>> Begin Extracted data

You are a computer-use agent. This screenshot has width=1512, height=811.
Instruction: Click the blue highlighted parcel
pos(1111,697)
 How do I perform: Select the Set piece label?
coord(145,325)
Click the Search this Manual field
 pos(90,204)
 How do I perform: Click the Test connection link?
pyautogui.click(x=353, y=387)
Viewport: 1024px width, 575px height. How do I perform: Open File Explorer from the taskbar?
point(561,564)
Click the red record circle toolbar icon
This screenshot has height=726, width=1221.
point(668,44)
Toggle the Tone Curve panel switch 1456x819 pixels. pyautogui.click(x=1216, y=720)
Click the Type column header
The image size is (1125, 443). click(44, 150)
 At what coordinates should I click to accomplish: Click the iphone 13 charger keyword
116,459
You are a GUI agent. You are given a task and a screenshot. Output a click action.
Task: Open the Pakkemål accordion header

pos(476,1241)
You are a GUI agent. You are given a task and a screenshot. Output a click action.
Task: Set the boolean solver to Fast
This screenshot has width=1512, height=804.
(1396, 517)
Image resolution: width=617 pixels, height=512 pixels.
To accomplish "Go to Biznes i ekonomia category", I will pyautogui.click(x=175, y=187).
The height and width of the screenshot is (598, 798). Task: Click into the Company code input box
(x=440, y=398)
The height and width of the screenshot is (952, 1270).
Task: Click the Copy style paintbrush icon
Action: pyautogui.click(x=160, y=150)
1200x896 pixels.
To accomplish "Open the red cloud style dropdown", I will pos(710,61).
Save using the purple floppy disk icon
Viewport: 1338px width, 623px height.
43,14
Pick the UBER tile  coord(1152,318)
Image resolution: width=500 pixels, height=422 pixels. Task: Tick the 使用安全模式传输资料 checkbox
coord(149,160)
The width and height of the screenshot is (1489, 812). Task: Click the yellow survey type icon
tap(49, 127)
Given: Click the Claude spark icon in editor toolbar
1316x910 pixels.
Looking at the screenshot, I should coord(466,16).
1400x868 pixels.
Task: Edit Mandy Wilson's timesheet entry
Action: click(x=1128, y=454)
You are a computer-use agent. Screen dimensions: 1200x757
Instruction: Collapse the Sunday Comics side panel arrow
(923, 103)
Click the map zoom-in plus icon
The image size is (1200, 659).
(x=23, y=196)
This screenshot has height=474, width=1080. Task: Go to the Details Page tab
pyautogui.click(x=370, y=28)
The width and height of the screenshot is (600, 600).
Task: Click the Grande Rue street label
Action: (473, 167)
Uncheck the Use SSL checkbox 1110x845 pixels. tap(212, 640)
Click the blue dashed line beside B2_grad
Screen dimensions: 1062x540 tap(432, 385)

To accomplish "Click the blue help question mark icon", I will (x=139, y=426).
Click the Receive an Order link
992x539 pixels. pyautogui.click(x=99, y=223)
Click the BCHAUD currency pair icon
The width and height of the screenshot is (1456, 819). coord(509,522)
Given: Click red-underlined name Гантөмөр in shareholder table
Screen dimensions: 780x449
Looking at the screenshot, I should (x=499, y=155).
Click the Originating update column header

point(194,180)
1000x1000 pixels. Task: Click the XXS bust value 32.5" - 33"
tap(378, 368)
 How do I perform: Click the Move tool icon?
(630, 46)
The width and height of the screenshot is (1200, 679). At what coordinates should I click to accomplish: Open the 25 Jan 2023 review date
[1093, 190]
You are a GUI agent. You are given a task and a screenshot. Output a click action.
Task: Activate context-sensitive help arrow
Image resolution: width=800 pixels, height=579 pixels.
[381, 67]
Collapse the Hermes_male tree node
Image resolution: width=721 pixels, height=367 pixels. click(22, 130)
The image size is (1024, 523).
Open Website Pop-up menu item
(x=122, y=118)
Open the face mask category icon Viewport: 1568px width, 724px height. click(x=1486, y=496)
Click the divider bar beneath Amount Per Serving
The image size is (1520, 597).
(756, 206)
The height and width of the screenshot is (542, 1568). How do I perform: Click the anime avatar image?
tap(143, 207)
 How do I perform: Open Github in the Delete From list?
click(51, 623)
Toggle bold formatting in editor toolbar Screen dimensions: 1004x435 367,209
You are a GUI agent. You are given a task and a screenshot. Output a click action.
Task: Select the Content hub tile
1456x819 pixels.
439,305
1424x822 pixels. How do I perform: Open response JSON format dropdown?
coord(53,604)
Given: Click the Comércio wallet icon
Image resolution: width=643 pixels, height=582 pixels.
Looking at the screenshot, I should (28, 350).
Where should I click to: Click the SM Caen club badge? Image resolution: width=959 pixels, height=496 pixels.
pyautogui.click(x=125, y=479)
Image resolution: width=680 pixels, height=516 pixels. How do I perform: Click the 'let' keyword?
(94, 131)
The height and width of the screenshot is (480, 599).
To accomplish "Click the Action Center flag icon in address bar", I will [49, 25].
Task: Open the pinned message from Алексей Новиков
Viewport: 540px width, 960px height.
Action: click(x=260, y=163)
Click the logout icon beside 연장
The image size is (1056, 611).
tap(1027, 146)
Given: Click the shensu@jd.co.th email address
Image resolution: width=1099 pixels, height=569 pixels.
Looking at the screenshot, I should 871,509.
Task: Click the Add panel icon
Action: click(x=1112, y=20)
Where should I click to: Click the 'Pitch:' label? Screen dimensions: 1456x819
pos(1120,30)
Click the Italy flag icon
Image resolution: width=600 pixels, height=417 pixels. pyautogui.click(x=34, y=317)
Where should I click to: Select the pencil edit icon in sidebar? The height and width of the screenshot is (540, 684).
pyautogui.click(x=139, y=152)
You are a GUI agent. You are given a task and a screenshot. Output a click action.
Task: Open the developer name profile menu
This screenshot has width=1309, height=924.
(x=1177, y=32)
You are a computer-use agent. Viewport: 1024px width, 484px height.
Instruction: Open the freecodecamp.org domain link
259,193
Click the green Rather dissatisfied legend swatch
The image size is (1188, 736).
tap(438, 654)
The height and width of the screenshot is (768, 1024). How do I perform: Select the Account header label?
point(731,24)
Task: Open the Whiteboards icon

>> End Extracted data

Prompt >> Could you replace "How do I perform" with "How can I complete" everywhere in the listing above and return the whole listing with nothing else changed?

Reply to the task >>
You are a computer-use agent. This screenshot has width=1512, height=811.
Instruction: Click the blue highlighted parcel
pos(1111,697)
 How can I complete: Select the Set piece label?
coord(145,325)
Click the Search this Manual field
 pos(90,204)
 How can I complete: Click the Test connection link?
pyautogui.click(x=353, y=387)
Viewport: 1024px width, 575px height. How can I complete: Open File Explorer from the taskbar?
point(561,564)
Click the red record circle toolbar icon
This screenshot has height=726, width=1221.
point(668,44)
Toggle the Tone Curve panel switch 1456x819 pixels. pyautogui.click(x=1216, y=720)
Click the Type column header
The image size is (1125, 443). click(44, 150)
 At what coordinates should I click to accomplish: Click the iphone 13 charger keyword
116,459
You are a GUI agent. You are given a task and a screenshot. Output a click action.
Task: Open the Pakkemål accordion header

pos(476,1241)
You are a GUI agent. You are given a task and a screenshot. Output a click action.
Task: Set the boolean solver to Fast
This screenshot has width=1512, height=804.
(1396, 517)
Image resolution: width=617 pixels, height=512 pixels.
To accomplish "Go to Biznes i ekonomia category", I will pyautogui.click(x=175, y=187).
The height and width of the screenshot is (598, 798). Task: Click into the Company code input box
(x=440, y=398)
The height and width of the screenshot is (952, 1270).
Task: Click the Copy style paintbrush icon
Action: pyautogui.click(x=160, y=150)
1200x896 pixels.
To accomplish "Open the red cloud style dropdown", I will pos(710,61).
Save using the purple floppy disk icon
Viewport: 1338px width, 623px height.
43,14
Pick the UBER tile  coord(1152,318)
Image resolution: width=500 pixels, height=422 pixels. Task: Tick the 使用安全模式传输资料 checkbox
coord(149,160)
The width and height of the screenshot is (1489, 812). Task: Click the yellow survey type icon
tap(49, 127)
Given: Click the Claude spark icon in editor toolbar
1316x910 pixels.
Looking at the screenshot, I should coord(466,16).
1400x868 pixels.
Task: Edit Mandy Wilson's timesheet entry
Action: click(x=1128, y=454)
You are a computer-use agent. Screen dimensions: 1200x757
Instruction: Collapse the Sunday Comics side panel arrow
(923, 103)
Click the map zoom-in plus icon
The image size is (1200, 659).
(x=23, y=196)
This screenshot has height=474, width=1080. Task: Go to the Details Page tab
pyautogui.click(x=370, y=28)
The width and height of the screenshot is (600, 600).
Task: Click the Grande Rue street label
Action: (473, 167)
Uncheck the Use SSL checkbox 1110x845 pixels. tap(212, 640)
Click the blue dashed line beside B2_grad
Screen dimensions: 1062x540 tap(432, 385)

To accomplish "Click the blue help question mark icon", I will (x=139, y=426).
Click the Receive an Order link
992x539 pixels. pyautogui.click(x=99, y=223)
Click the BCHAUD currency pair icon
The width and height of the screenshot is (1456, 819). coord(509,522)
Given: Click red-underlined name Гантөмөр in shareholder table
Screen dimensions: 780x449
Looking at the screenshot, I should (x=499, y=155).
Click the Originating update column header

point(194,180)
1000x1000 pixels. Task: Click the XXS bust value 32.5" - 33"
tap(378, 368)
 How can I complete: Click the Move tool icon?
(630, 46)
The width and height of the screenshot is (1200, 679). At what coordinates should I click to accomplish: Open the 25 Jan 2023 review date
[1093, 190]
You are a GUI agent. You are given a task and a screenshot. Output a click action.
Task: Activate context-sensitive help arrow
Image resolution: width=800 pixels, height=579 pixels.
[381, 67]
Collapse the Hermes_male tree node
Image resolution: width=721 pixels, height=367 pixels. click(22, 130)
The image size is (1024, 523).
Open Website Pop-up menu item
(x=122, y=118)
Open the face mask category icon Viewport: 1568px width, 724px height. click(x=1486, y=496)
Click the divider bar beneath Amount Per Serving
The image size is (1520, 597).
(756, 206)
The height and width of the screenshot is (542, 1568). How can I complete: Click the anime avatar image?
tap(143, 207)
 How can I complete: Open Github in the Delete From list?
click(51, 623)
Toggle bold formatting in editor toolbar Screen dimensions: 1004x435 367,209
You are a GUI agent. You are given a task and a screenshot. Output a click action.
Task: Select the Content hub tile
1456x819 pixels.
439,305
1424x822 pixels. How can I complete: Open response JSON format dropdown?
coord(53,604)
Given: Click the Comércio wallet icon
Image resolution: width=643 pixels, height=582 pixels.
Looking at the screenshot, I should (28, 350).
Where should I click to: Click the SM Caen club badge? Image resolution: width=959 pixels, height=496 pixels.
pyautogui.click(x=125, y=479)
Image resolution: width=680 pixels, height=516 pixels. How can I complete: Click the 'let' keyword?
(94, 131)
The height and width of the screenshot is (480, 599).
To accomplish "Click the Action Center flag icon in address bar", I will [49, 25].
Task: Open the pinned message from Алексей Новиков
Viewport: 540px width, 960px height.
Action: click(x=260, y=163)
Click the logout icon beside 연장
The image size is (1056, 611).
tap(1027, 146)
Given: Click the shensu@jd.co.th email address
Image resolution: width=1099 pixels, height=569 pixels.
Looking at the screenshot, I should 871,509.
Task: Click the Add panel icon
Action: click(x=1112, y=20)
Where should I click to: Click the 'Pitch:' label? Screen dimensions: 1456x819
pos(1120,30)
Click the Italy flag icon
Image resolution: width=600 pixels, height=417 pixels. pyautogui.click(x=34, y=317)
Where should I click to: Select the pencil edit icon in sidebar? The height and width of the screenshot is (540, 684).
pyautogui.click(x=139, y=152)
You are a GUI agent. You are given a task and a screenshot. Output a click action.
Task: Open the developer name profile menu
This screenshot has width=1309, height=924.
(x=1177, y=32)
You are a computer-use agent. Viewport: 1024px width, 484px height.
Instruction: Open the freecodecamp.org domain link
259,193
Click the green Rather dissatisfied legend swatch
The image size is (1188, 736).
tap(438, 654)
The height and width of the screenshot is (768, 1024). How can I complete: Select the Account header label?
point(731,24)
Task: Open the Whiteboards icon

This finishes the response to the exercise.